I Love Water – and Clarks Hill Is My Heaven

I have always loved water. From Dearing Branch, where I could jump across most sections, to 72,000-acre Clarks Hill, everything from branches, ponds, rivers and lakes have drawn me. 

    Clarks Hill was my “heaven on earth,” from the earliest camping trip there with the RA church group to my many fishing trips there as an adult. I fished my first tournament there in April, 1974 and the Sportsman Club has been back every year since then, including this year.  When I found out the dam was started in 1950, my birthyear, I just knew it was built just for me!

    The RAs camped a couple of times a year at “The Cliffs,” a ditch that ran back a couple hundred feet from the lake.  The edges were ten feet above the water, and we could never touch bottom when swimming in it. After I got a depthfinder I found out it was about 18 feet deep.

    We would pitch our tents on the bank along the ditch, build fires and cook our meals. After dark we would put out our lines for catfish.  I will never forget the time I took a quart jar of chicken livers and gizzards and left it out in the sun.  I was sure the smell that almost made me sick would attract catfish, but apparently, they though it was as awful as I did.

    We boys would stay up as late as we could, but invariably we would go to sleep, only to awake to the adults still talking quietly by the fire, watching their rods.  And after waking it was time to fry bacon, scramble eggs and toast bread on the open fire.

    Daddy joined Raysville Boat Club when I was 16.  Five years earlier, Mr. Hugh took me water skiing for the first time and I fell in love with it.  About three years later Harold’s family bought a ski boat and I got to drive it. I will never forget the feeling freedom that went over me that day.

    When daddy joined the boat club, he also bought a 17-foot Larson with a 120 HP Mercruiser outdrive motor.  It was a great ski boat and I spend untold hours both driving it pulling skiers and behind it skiing. I got pretty good slaloming and even skiing on trick skis and foot skis. But as hard as I tried, I never could ski barefoot.

    We also fished from that boat for bass, crappie, catfish and bream.  Daddy and I ran baskets for a few years and kept our freezer full of fish. Then we discovered spring crappie fishing and I spent hundreds of hours in that boat with mama and daddy, pulling in fish after fish and filling out limits.

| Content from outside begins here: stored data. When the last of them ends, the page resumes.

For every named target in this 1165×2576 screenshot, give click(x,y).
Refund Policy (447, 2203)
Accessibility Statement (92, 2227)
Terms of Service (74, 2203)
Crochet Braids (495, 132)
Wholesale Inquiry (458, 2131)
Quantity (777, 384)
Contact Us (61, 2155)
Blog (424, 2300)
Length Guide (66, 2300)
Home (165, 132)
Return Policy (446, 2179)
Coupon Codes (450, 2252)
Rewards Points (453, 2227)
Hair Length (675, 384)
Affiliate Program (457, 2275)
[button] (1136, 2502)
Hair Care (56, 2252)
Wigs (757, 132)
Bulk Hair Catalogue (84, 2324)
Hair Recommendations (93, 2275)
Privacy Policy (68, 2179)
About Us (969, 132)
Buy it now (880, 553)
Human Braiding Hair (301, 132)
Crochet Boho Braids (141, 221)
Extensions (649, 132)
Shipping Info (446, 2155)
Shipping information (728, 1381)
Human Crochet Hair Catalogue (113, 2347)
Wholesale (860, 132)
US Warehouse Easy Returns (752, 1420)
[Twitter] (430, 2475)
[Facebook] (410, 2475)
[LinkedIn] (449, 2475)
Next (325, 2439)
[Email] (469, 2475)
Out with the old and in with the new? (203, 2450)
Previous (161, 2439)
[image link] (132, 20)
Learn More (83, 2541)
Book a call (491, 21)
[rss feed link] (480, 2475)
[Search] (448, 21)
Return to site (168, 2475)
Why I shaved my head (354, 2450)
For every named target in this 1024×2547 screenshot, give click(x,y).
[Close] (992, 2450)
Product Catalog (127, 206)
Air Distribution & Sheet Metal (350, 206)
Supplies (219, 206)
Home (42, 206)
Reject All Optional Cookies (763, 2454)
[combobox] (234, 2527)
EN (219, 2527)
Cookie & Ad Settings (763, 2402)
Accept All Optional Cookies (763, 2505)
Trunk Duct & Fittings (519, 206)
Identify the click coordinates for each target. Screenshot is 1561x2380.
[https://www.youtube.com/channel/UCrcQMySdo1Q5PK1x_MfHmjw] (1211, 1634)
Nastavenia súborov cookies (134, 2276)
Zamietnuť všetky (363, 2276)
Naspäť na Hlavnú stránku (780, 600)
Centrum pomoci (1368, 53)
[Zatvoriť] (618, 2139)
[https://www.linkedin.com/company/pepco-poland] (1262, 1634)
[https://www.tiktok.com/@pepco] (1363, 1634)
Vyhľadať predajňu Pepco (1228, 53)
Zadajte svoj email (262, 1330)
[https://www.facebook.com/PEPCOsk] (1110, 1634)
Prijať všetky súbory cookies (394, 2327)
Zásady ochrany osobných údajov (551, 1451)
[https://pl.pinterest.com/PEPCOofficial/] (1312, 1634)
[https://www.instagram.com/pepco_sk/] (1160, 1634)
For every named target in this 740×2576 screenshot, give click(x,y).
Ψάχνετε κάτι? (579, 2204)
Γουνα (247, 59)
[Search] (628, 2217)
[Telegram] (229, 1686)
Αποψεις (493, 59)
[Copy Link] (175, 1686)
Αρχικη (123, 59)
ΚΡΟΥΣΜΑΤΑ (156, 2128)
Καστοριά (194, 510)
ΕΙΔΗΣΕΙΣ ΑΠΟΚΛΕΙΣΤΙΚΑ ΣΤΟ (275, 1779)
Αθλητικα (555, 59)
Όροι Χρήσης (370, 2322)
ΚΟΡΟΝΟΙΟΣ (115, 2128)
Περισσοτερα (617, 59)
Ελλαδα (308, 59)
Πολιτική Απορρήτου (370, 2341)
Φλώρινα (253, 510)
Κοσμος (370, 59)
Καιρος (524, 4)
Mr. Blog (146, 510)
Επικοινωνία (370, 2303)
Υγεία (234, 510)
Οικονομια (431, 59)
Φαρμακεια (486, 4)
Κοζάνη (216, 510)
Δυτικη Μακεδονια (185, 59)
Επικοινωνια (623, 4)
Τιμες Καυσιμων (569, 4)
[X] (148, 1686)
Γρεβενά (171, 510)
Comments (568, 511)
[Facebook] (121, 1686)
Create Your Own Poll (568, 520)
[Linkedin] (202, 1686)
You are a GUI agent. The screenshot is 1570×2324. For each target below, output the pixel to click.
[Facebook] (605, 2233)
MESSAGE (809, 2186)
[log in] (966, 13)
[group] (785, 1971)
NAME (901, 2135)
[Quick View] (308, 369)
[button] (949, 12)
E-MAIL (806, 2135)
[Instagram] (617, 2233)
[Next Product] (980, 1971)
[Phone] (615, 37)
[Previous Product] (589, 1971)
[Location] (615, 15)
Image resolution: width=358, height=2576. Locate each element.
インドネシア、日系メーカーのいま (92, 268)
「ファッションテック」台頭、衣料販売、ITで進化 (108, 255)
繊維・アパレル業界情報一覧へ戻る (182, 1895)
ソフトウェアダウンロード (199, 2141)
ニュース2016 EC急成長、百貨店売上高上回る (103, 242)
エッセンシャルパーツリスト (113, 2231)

    Linda and I met on a blind date at a fraternity party and, although we didn’t really hit it off, I invited her to go to the lake with me and go skiing. She turned me down. But a few weeks later we happened to have dinner together and really clicked. I again asked her to go skiing and she accepted.

    We did ski that weekend, but we also fished some.  I think that is what convinced me she was the right one. It has worked out pretty good, our 49 anniversary is this month!

    At the end of our first year of marriage we spent the month of August at the trailer at the boat club.  I would get up early and go out in the Larson, trying to cast for bass but mostly trolling. I would come in for lunch, stay in the cool trailer until late afternoon then Linda would go out with me in the more comfortable afternoon.

    One day at lunch when my parents joined us, I said I wanted to catch a 12-pound bass to have mounted. Daddy kinda laughed and said if I did he would have it mounted for me.  Linda said how about her, and daddy said if you catch an eight pounder I will have it mounted.

I found a long, shallow point where I caught a three-pound bass on a Hellbender one morning, one of the only deep diving “plugs” back then.  We had no depthfinder but I could tell how the point came up shallow and then dropped off by the action of the plug bumping bottom.

That afternoon Linda went out with me. I was trolling a chrome Hellbender and Linda a blue one.  We went over the point and Linda’s rod bowed up. At first I thought she was hung, then a huge bass jumped.  It jumped three more times before she landed it.

On my hand-held scales it weighed eight pounds, ten ounces and we confirmed that at the marina!  When daddy saw it I am not sure who beamed more, Linda, him or me.  And daddy had it mounted, I am looking at it right now, hanging on the wall with that blue Hellbender in its mouth.

I still have not caught that 12 pounder!

I have so many more memories from Clarks Hill they almost overwhelm me when reminiscing.